Do use promotions and special offers. While most catalogers don’t initially think of using a promotion in an insert campaign, Feyas says such offers are critical to the success of such a campaign. So strong are her feelings, in fact, that she considers product announcements and simple catalog requests done as insert media as wastes of money.
Callahan notes that while free catalog inquiries once generated response, the market today is so full of offers that a promotion or premium is necessary to ensure a solid response for most catalogers. “You need to have a reason for prospects to respond to you — a premium, some bells and whistles. Give them dollars off on their first or second orders. Most of the customers acquired through insert media have pretty good lifetime values, so it’s OK to do that,” she says.
Don’t make it hard for prospects to respond. Benewicz notes the importance of providing an easy way for customers to mail, fax or phone in a response to the insert. Further, she recommends including a URL that leads to the specific offer mentioned on the insert.
Do include keycodes for easy tracking. Each method of communication should have its own keycode, says Benewicz. “Offer a premium or a free shipping discount, but only if they use the specific offer code or Web page,” she notes.
Don’t forget the extra costs. Although insert media programs are less expensive than mailing a catalog, there still are costs to consider.
Feyas relates the story of a catalog company executive who thought a high-volume insert program was producing great results, until the executive remembered to add the cost of shipping the inserts to the program owner. Several thousands of dollars in costs weren’t counted — a fact that drastically changed the program’s final analysis. While it sounds obvious, try to get the best printing and shipping costs possible for your inserts, says Feyas.
Don’t use too many words. Benewicz says brevity and branding often trump a lengthy product description on inserts. “If you use too many words, people aren’t going to read it,” she says.
Do request unlisted selects. Program owners sometimes offer targeting beyond what’s listed on their datacards, says Benewicz. When using a catalog blow-in program, ask if you can insert only into catalogs mailed to customers, rather than both customers and prospects. As known catalog buyers, these individuals should respond better to your offer, she notes.
For larger insert programs, it’s also possible to target geographically, says Benewicz. If your customers tend to be in a particular area of the country, check into possible regional selects that aren’t listed on the program’s datacard.

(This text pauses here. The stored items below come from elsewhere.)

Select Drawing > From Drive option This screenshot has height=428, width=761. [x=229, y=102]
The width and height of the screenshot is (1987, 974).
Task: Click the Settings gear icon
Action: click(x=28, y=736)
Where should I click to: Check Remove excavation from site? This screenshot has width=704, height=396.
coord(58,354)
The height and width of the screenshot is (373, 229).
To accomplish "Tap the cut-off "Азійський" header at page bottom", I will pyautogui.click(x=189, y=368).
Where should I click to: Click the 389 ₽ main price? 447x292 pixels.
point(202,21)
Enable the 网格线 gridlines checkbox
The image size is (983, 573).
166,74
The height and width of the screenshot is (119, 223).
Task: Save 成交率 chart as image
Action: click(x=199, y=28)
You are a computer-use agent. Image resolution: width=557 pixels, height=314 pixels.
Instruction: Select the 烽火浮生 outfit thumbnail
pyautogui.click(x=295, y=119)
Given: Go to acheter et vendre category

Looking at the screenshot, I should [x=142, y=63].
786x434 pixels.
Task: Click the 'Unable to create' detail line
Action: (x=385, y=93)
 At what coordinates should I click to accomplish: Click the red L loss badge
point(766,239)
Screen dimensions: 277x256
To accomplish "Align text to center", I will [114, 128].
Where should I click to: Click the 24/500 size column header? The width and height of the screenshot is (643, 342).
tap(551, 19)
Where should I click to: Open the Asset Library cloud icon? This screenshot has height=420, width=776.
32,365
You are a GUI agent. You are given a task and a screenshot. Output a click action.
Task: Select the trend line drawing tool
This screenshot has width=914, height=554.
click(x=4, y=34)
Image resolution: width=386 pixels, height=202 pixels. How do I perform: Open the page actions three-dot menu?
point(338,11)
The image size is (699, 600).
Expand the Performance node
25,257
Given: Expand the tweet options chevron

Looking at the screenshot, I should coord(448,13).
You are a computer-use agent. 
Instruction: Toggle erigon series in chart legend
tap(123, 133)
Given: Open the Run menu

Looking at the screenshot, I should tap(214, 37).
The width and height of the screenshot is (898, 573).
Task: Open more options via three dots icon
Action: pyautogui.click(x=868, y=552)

Don’t forget statistical significance. Feyas suggests a minimum test of 25,000 inserts, although she believes 50,000 actually is ideal. If considering a smaller program, test consecutive months if you can be assured of a non-duplicated audience, says Feyas.
Do patiently wait for results. While blow-in, bind-in and ride-along programs tend to stick to rigid schedules, package-insert programs sometimes take time to fully deploy. Callahan notes if a program owner mails only 10,000 pieces per month, but you ordered 25,000, it’s going to go out over two and a half months.
She adds,”Those who are new to insert programs often get a little anxious looking at order flow, because some things will start to come in and others won’t. Six months down the road, you’ll be happy, but if you’re watching it too closely at the beginning you could give yourself an ulcer.”